Ansley, 467 F.Supp. at 53 (quoting Matter of Fowler, 407 F.Supp. 799, 803 (W.D.Okla. 1975)).

Therefore, for the reasons set forth in Ansley, this court finds that Defendant’s security interest is not perfected and the debt owed to the Defendant was unsecured. Because Defendant’s debt was unsecured, there would have to be sufficient assets to provide a one hundred percent distribution to unsecured creditors in order for Defendant to have received no more than it would have received in a Chapter 7 if the transfer had not been made, and distribution had been made in accordance with the Bankruptcy Code. This court finds the Trustee has met his burden of proof with respect to this particular element, because the schedules show there would be insufficient assets for a one hundred percent distribution to unsecured creditors.
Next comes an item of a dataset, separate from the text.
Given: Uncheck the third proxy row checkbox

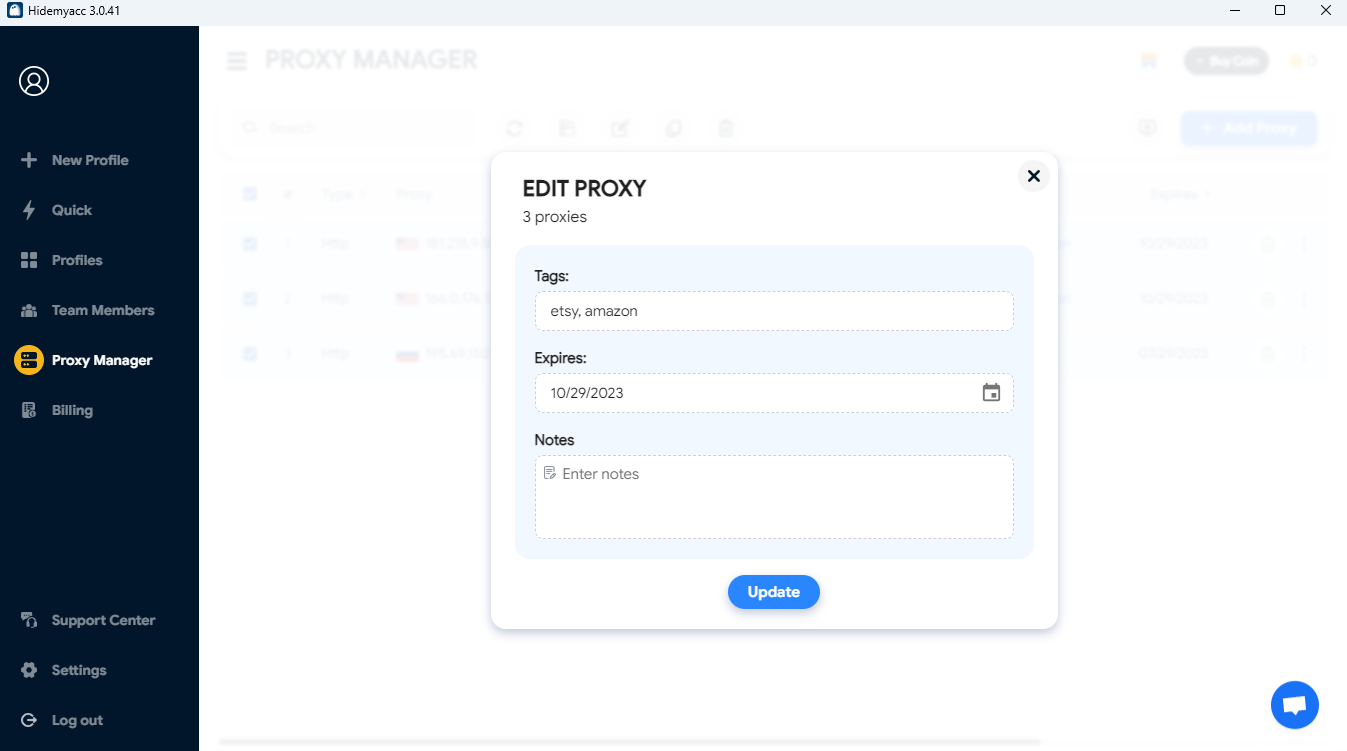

Defendant’s final argument is that, the payment was made by a third party, and therefore should not be set aside as a preference. This court is not persuaded by Defendant’s argument, as a third party served merely as an agent for the Debtor in the distribution of the funds. The essential factor for a preference action is that the Debtor have an interest in the property transferred so that the estate is thereby diminished. See Coral Petroleum, Inc. v. *275Banque Paribas-London, 797 F.2d 1351 (5th Cir.) reh’g denied, 801 F.2d 398 (5th Cir.1986). In the instant case, it is clear that the funds in question would have been property of the estate. All of the assets of the Debtor belonged to the Debtor in his individual capacity. The payment for these assets was deposited in the trust account of the attorneys handling the closing. These attorneys served as merely agents in the transfer of said funds to the Defendant.
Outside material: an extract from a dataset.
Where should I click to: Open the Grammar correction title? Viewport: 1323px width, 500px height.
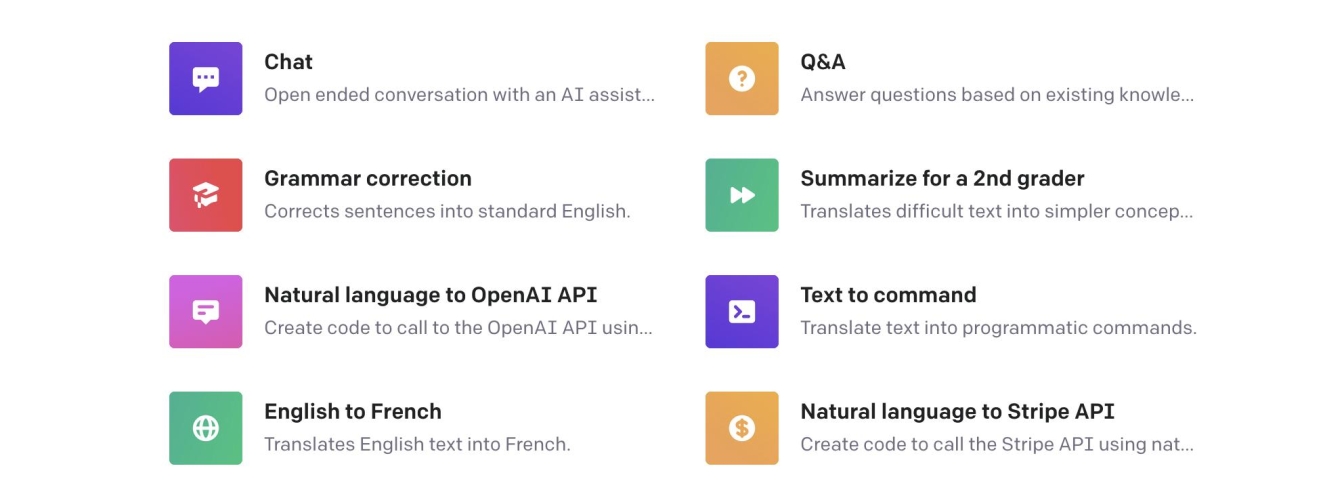point(368,179)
Accordingly, the Trustee is entitled to avoid the entire amount transferred to the Defendant pursuant to the purchase of Adams Music City as an avoidable preference pursuant to § 547(b) of the-Bankruptcy Code.6 The amount recoverable by the Trustee is the amount transferred in the sum of $15,582.76 plus the lawful rate of prejudgment interest from the date of filing of the Adversary Proceeding.

. 11 U.S.C.A. § 547(b) (West 1979 & Supp.1989).
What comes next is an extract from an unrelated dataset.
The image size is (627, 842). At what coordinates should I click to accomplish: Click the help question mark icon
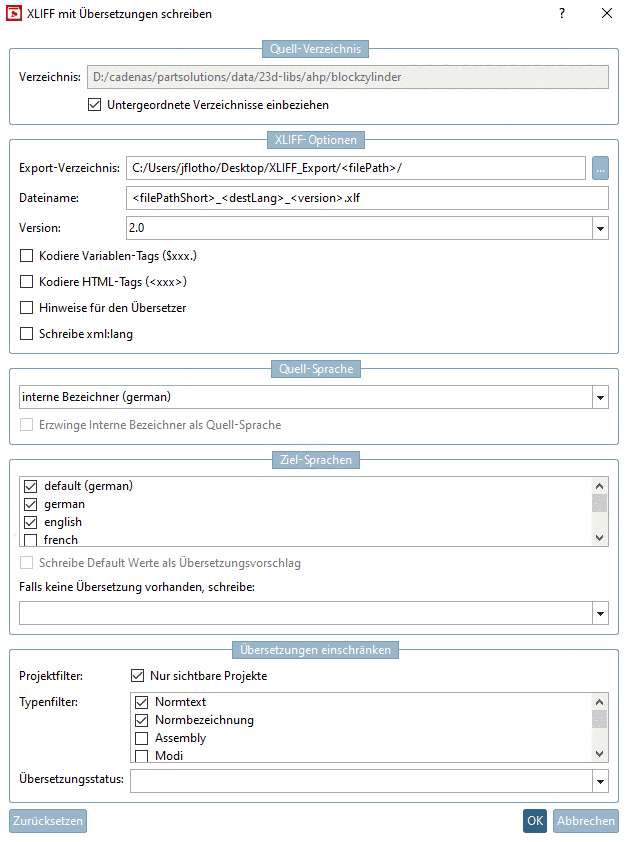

. 11 U.S.C.A. § 547(b) (West 1979 & Supp.1989).

(b) Except as provided in subsection (c) of this section, the trustee may avoid any transfer of an interest of the debtor in property—
(1) to or for the benefit of a creditor;
(2) for or on account of an antecedent debt owed by the debtor before such transfer was made;
(3) made while the debtor was insolvent;
(4) made—
(A)on or within 90 days before the date of the filing of the petition; or
(B)between ninety days and one year before the date of the filing of the petition if such creditor at the time of such transfer was an insider; and
(5)that enables such creditor to receive more than such creditor would receive if—
(A) the case were a case under chapter 7 of this title;
(B) the transfer had not been made; and
(C) such creditor received payment of such debt to the extent provided by the provisions of this title.

. 11 U.S.C.A. § 547(f) (West 1979).

. 11 U.S.C.A. § 547(b) (West 1979 & Supp.1989).

. O.C.G.A. § 11-9-402 (Supp.1988).

. 11 U.S.C.A. § 547(b) (West 1979 & Supp.1989).